On ECB overnight money, Trichet said the rate banks charged each other would not rise much in the short run. The overnight rate is currently at 0.32pc and the ECB regards this as very cheap money. Actually, of course, the insurance spreads on Greek debt and bank debt remain high at about 300-400bp, and while they should fall over the years, they may rise again in the coming months. Although bond spreads have narrowed since the launch of the latest austerity package that is the cause of splits within the governing party, street protests and Thursday's strikes, Greece currently has little choice but to pay 300bp more than the equivalent German bond – a premium that Greek government officials rightly say is unsustainable.From next month the ECB will return to the pre-crisis practice of offering three-month loans to the banks at a variable, instead of a fixed rate. When the 7 months are up, the ECB will decide whether and how to bring overnight rates back to normal condition of slightly above the benchmark rate. By then the banks aided by the ECB will have to have financed the ECB's "exit" strategy - of particular importance to Irish banks, the heaviest users of ECB loans of more than €50bn(January). As ECB soft loans end, interbank interest rates will rise before the ECB raises its own rate.
Irish banks used last 12-month loan at a fixed 1pc offered by the ECB in December. Banks must repay the first of these fixed loans in July - a total eurozone repayment to the ECB of €442bn, actually a reverse swap, taking collateral back and giving back ECB bills plus interest and fees. From other sources at the same time they will need to borrow finance to fill their funding gaps at that time, which will have grown by over €400bn.
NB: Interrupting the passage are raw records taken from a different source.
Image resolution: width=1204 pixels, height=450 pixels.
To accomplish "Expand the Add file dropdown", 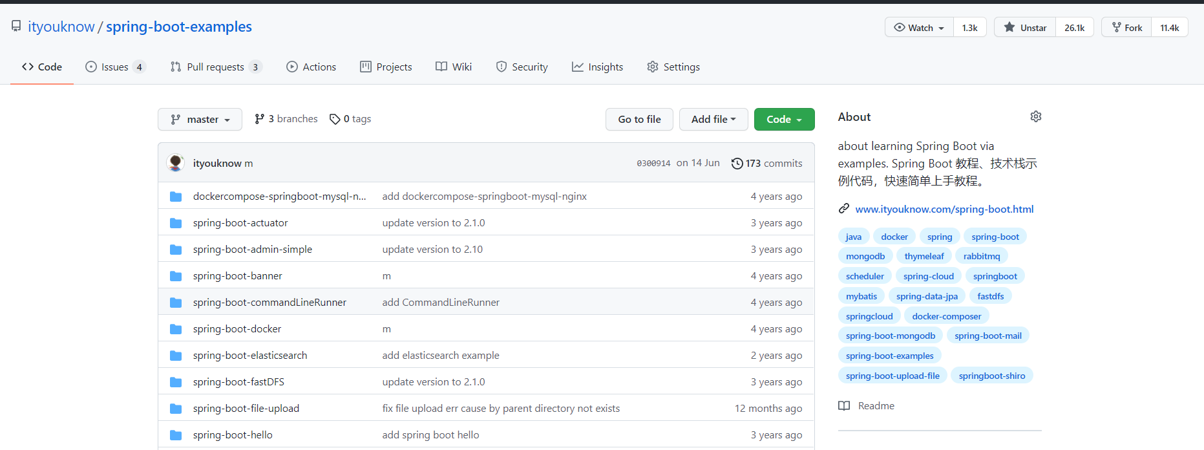I will [713, 120].
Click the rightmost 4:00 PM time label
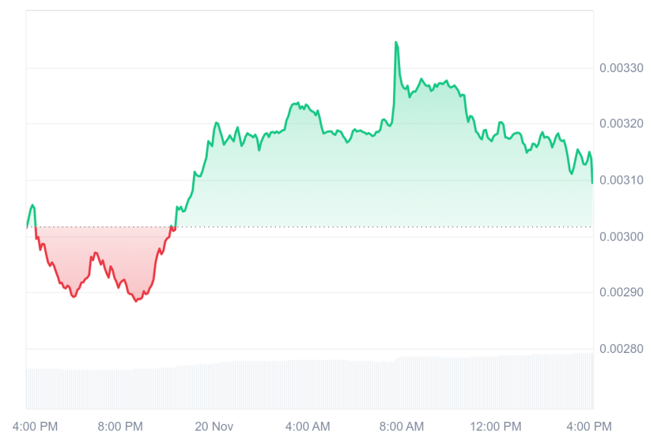The height and width of the screenshot is (444, 665). click(x=589, y=426)
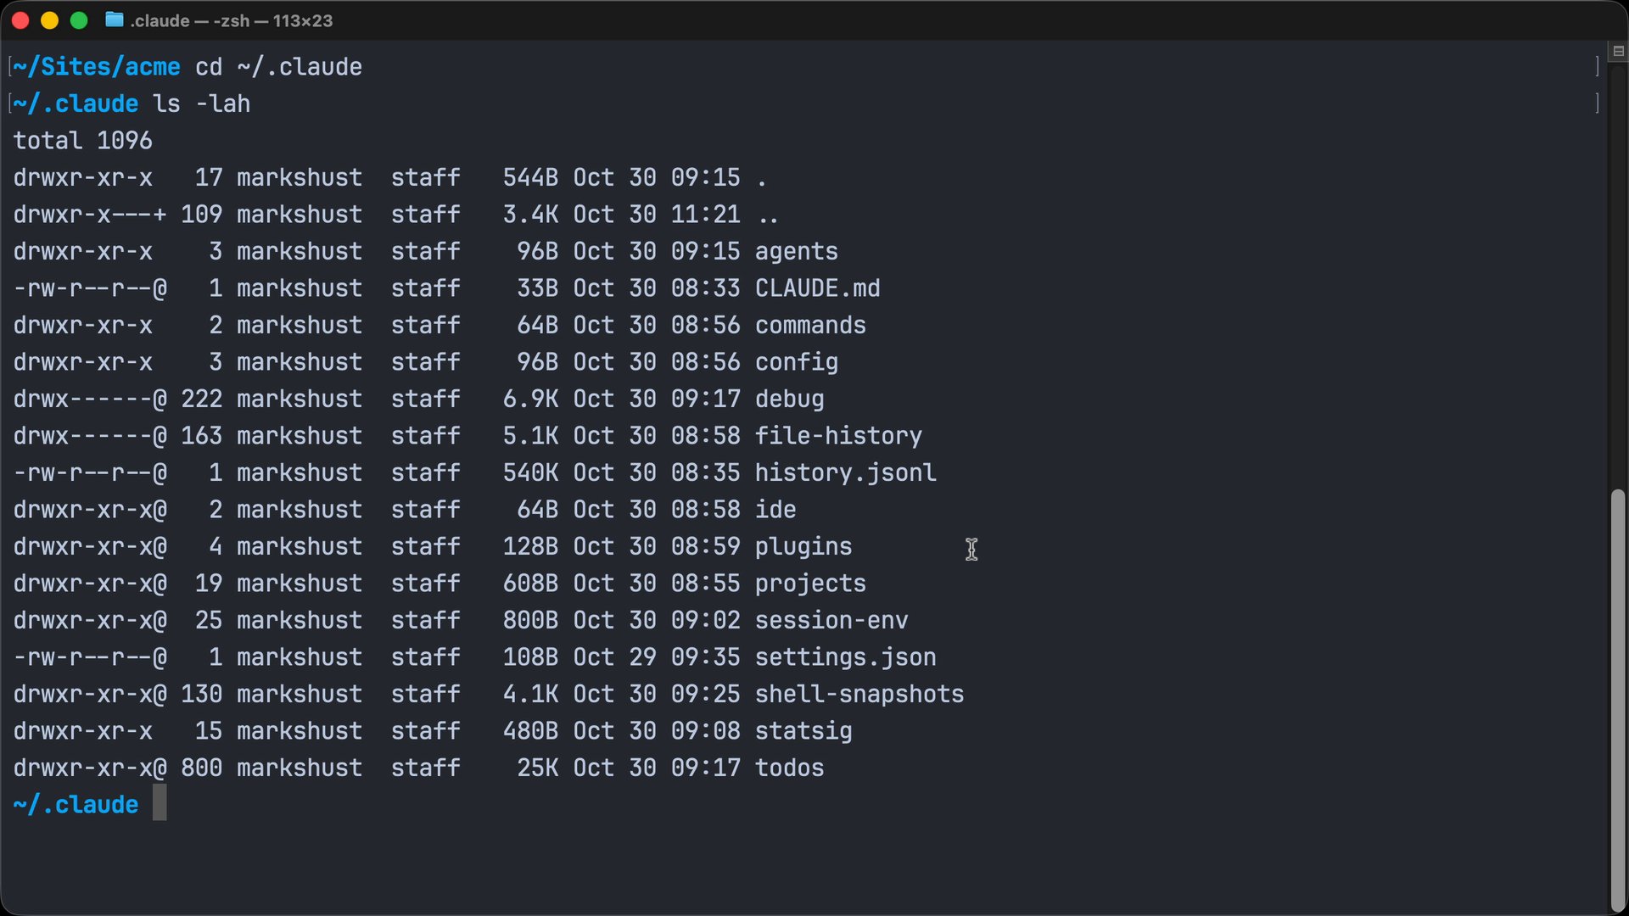Click the '~/Sites/acme' prompt path
The height and width of the screenshot is (916, 1629).
97,67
The ECB described this process as a new stimulus measure, described as lending back "covered bonds" it bought during the crisis, saying this will help banks borrow funds on the market. If Orwell was alive and writing today he would describe such language-spin of the banks as 'newspeak'. The credit crunch was essentially banks unable to use their covered bonds to borrow against from other banks at economically viable rates i.e. at margins below what they can safely lend to customers at. The banks have to hope that for some reason interbank lending will in the next few months turn positive from negative and at spreads that are realistic for borrowers to accept.With the bonds markets continuing to be jolted by sovereign risk news, part of the recovery in equities has to be a flight from bonds? The long 9 months of recovery in fixed income assets prices extending to sub-investment grade and sub-prime RMBS has come to an end. Price spread volatilities including credit risks are 15-40%.
The media are complicit in such misdirections. The Bank of England decided this month, for a second month, not to resume what the media persist in calling its "money-printing" programme of buying government debt from banks. Apart from the purchases being designed not to be from banks, having called its actions as Quantitative Easing, it may be no wonder that the news media try to explain this by calling by the misnomer "printing money".